The positives of cutting the prime rate were to help the banks to recover from the mortgage meltdown. The negative of cutting the prime rate is money that was put into the commodities market is going to meltdown. This is a real problem as the majority is retirement fund money so you can only imagine what this impact will be. Our biggest problem is that we are still oil driven economy. With the dollar devaluation it takes more of our dollar to purchase the same oil.

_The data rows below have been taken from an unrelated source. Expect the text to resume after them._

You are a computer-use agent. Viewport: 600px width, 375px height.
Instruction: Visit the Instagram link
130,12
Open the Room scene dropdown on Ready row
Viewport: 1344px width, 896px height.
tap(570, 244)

The headline PCE number is on fire, showing overall inflation climbing 0.8% for June – the highest jump in 27 years and left the year-over-year headline reading at a beefy 4.1%. The Core PCE, which excludes food and energy, jumped 0.3% in June, which left the year-over-year Core PCE at a heated 2.3%. This is up from last month’s reading of 2.1% and above the Fed’s comfort zone of 1 – 2%. Other components of the report, Personal Income and Spending, were reported near expectations and garnered little attention, especially in light of the hot inflation readings. These stubbornly high consumer inflation readings continue to apply pressure on the Fed, which must weigh future monetary policy decisions amidst a sluggish economy and weak labor market.
Fed Chairman Ben Bernanke has a tuff job ahead of him. It is my option that Former Fed Chairman Alan Greenspan got out when the getting was good. Based upon what has happened to the economy Greenspan’s retirement or escape could not have be better timed. Bernanke will no doubt come under heavy fire in the media soon as they continue to be no help when informing us all. Misinformation is a real problem. I would rather have a watch that did not tell time than a watch that told me the wrong time.
The Feds are meeting today and tomorrow at 2:15pm ET will announce their interest rate decision and policy statement. We expect the Fed to keep the Fed Funds rate at 2.0% for now although we expect dissention amongst the voting members. Inflation hawks like Philly Fed President “Three Swing” Charlie Plosser will likely call for a rate hike to fight inflation. Currently, the Fed Fund Futures suggest a 93% probability there will be no change in rates, and a 7% probability of a 25bp rate hike.
Fundamentally, inflation is pressuring Mortgage Bonds lower and this pressure will keep mortgage rates up which.